Le « Dutreil-transmission » devient moins favorable

 

Les transmissions à titre gratuit d’entreprises exerçant une activité industrielle, commerciale, artisanale, agricole ou libérale, bénéficient sous certaines conditions, d’une exonération de droits de succession ou de donation à hauteur de 75 % de leur valeur. Le régime de faveur dit « Dutreil transmission » concerne autant les entreprises individuelles (CGI art. 787 C) que les parts ou actions de sociétés (CGI art. 787 B).

Un rapport de la Cour des comptes de novembre 2025 sur le « pacte Dutreil » a préconisé une série de mesures pour réduire le coût de ce dispositif pour les finances publiques et supprimer ses dispositions jugées exagérément favorables. L’article 8 de la loi de finances pour 2026 a retenu deux de ces préconisations, d’une part, en conditionnant l’éligibilité de certains actifs à leur caractère strictement professionnel et, d’autre part, en allongeant la durée de l’engagement individuel de conservation. Les nouvelles dispositions s’appliquent aux transmissions à titre gratuit effectuées à compter du 21 février 2026.

Engagement individuel prolongé de 2 ans

Le bénéficiaire de la transmission à titre gratuit doit s’engager personnellement à conserver les titres ou les biens reçus pour une certaine durée qui est portée de 4 à 6 ans à compter de la transmission des parts ou actions ou de l’entreprise individuelle. Pour les transmissions de titres, la durée totale de conservation passe ainsi à 8 ans au minimum (engagement collectif de conservation, dit « pacte Dutreil », d’au moins 2 ans suivi de l’engagement individuel d’au moins 6 ans).

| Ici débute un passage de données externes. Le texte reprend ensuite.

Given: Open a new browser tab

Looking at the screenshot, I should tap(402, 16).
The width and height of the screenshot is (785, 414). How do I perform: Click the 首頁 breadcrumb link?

Les biens « somptuaires » exonérés sous condition

S’agissant de la transmission à titre gratuit des titres d’une société, la fraction de la valeur vénale des parts ou actions représentative de la valeur de certains actifs, limitativement énumérés, qui, à la date de la transmission, ne sont pas affectés à son activité principale depuis au moins 3 ans ou, à défaut, depuis leur acquisition. En outre, l’affectation doit être maintenue après la transmission, jusqu’au terme de l’engagement individuel de conservation, ou jusqu’à la cession des actifs concernés.

À l’inverse, les actifs sociaux en question qui répondent à la condition d’affectation exclusive pour une certaine durée ne sont pas écartés du bénéfice de l’exonération partielle de droits de mutation.

Sont visés par cette mesure les biens affectés à l’exercice de la chasse ou de la pêche, les véhicules de tourisme, les yachts, les bateaux de plaisance à voile ou à moteur et les aéronefs, les bijoux, les métaux précieux et les objets d’art, de collection ou d’antiquité, à l’exclusion de ceux bénéficiant du régime prévu à l’article 238 bis AB du CGI (notamment ceux exposés dans un lieu accessible au public ou aux salariés), les chevaux de course ou de concours, les vins et les alcools, les logements et résidences.